Cognition and Emotion? The Dead End in Self-Esteem Research

This article was published in the Journal of the Theory of Social Behavior. 2004. 34: 73-90, but must have been under the radar. The entire text of this paper is available in linked article 27 on my homepage: http://www.soc.ucsb.edu/faculty/scheff/

Is it possible to have a friendly discussion of this matter?

Thomas J. Scheff and David S. Fearon, Jr.
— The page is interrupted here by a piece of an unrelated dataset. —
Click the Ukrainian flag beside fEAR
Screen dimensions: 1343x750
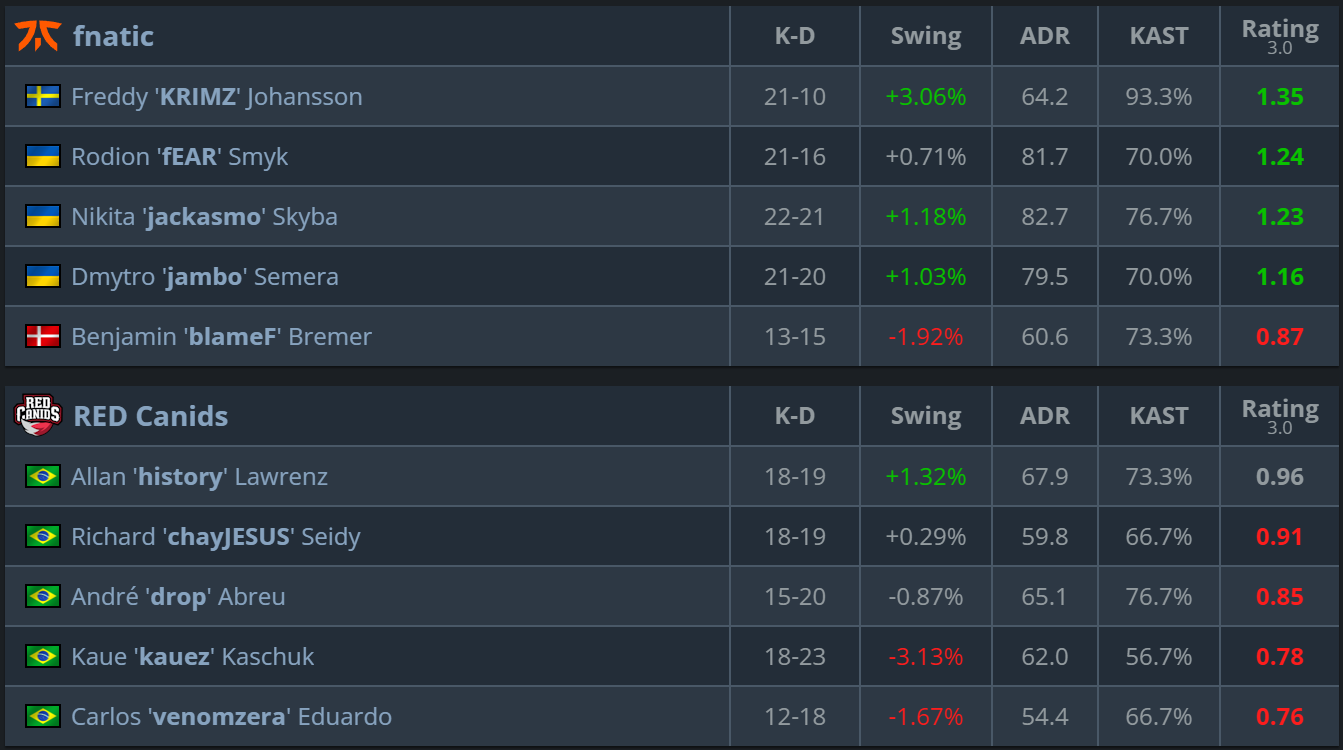tap(43, 156)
Abstract: This article suggests that studies of self-esteem using scales have reached a dead end, and suggest alternative directions. First we show how significance tests have obscured meager results. According to reviews, this huge body of research has yielded no substantial findings. Some sub-fields show consistent, but trivially small, effects; reviews of the entire field show none at all. Most important, the size of effects does not seem to be increasing. Three questions are raised: 1. Are new standards needed to determine when to continue or stop a given line of research? 2. Are new approaches needed alternative to standardized scales and statistical tests? 3. Should future studies of self-esteem emphasize feeling and social components at least as much as cognitive (self-evaluative) components? Studies of self-esteem using interview techniques by George Brown and his colleagues suggest the need to move closer to actual data. An exploratory study that takes this direction a step further is described. We analyze social and cognitive/emotional elements second by second in discourse about topics relevant to self-appraisal and self-feeling. SE seems to have 4 different components: cognitive (self-evaluation), emotional (genuine pride, predispositional and relational of each of the first two. (8,325 words).